Lorne Hammond, curator of history for the Royal B.C. Museum, opened a First World War exhibit panel with stories unique to B.C. One such story is the delightful tale of the provincial government’s purchase in 1914 of two submarines from a Seattle shipyard, where they had been built for Chile, which never paid for them. The two boats, CC1 and CC2, were later presented to the federal government in Ottawa for use in the war and were the first submarines to serve in the Canadian Navy.

“I would have loved to hear that telephone call to Ottawa: ‘Hello, I’ve got two submarines for you,’ ” said Hammond.

Small museums, like the Naval Museum at CFB Esquimalt, are vital repositories of local history, he said.

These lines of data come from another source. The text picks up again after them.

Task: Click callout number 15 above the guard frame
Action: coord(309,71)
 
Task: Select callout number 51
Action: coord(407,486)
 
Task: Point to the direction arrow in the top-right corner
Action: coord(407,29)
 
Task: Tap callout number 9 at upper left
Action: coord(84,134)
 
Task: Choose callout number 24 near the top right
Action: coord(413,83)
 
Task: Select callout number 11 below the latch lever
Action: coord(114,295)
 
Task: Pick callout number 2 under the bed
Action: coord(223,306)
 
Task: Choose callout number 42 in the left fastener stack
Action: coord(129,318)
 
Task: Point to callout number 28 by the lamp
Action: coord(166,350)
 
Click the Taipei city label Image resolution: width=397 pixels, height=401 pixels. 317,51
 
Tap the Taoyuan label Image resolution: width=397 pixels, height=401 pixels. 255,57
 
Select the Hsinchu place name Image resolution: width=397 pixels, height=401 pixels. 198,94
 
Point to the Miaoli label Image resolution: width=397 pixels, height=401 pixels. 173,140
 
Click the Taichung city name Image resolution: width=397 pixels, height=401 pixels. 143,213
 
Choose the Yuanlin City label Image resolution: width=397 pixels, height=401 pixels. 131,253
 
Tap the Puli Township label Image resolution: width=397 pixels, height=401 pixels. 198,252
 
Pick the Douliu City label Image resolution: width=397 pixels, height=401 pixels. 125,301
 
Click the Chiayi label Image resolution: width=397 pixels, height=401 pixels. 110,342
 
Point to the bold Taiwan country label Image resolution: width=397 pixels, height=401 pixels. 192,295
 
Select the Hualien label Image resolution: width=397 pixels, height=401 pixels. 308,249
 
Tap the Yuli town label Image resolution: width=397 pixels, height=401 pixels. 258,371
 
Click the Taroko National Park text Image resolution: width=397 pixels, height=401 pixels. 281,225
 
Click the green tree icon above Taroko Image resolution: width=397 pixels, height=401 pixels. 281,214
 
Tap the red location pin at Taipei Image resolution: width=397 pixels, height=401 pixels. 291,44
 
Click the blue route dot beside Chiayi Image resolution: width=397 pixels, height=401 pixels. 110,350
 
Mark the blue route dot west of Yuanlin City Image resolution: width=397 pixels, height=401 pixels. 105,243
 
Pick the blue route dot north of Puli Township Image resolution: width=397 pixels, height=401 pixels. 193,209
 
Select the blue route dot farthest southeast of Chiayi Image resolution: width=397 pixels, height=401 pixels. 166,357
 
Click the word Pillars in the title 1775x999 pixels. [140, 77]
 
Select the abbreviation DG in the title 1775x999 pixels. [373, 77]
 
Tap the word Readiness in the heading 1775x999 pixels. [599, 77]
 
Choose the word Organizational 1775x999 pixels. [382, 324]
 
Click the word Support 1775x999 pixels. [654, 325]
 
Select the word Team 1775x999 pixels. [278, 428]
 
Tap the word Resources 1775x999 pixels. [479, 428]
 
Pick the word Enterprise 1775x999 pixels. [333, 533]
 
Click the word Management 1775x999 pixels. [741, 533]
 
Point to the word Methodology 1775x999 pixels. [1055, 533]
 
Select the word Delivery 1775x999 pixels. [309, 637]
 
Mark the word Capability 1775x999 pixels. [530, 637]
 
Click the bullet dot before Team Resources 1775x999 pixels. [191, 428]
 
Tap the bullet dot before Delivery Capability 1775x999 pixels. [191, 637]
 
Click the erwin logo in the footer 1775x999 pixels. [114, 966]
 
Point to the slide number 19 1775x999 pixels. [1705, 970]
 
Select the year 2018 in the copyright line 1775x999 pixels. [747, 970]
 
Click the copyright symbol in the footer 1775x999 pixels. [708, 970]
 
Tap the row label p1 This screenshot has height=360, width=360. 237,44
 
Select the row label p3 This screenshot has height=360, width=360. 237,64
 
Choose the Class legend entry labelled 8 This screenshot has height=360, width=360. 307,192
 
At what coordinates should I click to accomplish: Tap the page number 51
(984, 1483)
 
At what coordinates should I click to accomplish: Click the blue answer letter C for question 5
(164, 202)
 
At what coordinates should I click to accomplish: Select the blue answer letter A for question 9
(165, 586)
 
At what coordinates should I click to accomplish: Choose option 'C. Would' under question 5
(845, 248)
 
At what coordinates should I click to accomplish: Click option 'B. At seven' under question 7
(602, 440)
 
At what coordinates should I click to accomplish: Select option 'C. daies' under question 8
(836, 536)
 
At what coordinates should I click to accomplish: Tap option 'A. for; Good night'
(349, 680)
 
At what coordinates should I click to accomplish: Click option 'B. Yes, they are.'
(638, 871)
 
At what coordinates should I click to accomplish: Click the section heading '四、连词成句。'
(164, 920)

“These small museums are the heart and soul of a community. The curators are the heritage workers who work for us all, sometimes with no budget whatsoever.”

He applauded small museums for the role they play in welcoming new arrivals and residents into any community.

“They always lend a sense of place to a community and can really help with the decompression of new arrivals,” said Hammond.

The CFB Esquimalt Naval and Military Museum is open to the public, weekdays, 10 a.m. to 3:30 p.m. It is closed on holidays and most weekends. Suggested donations are adults, $2, children, $1 and families, $5.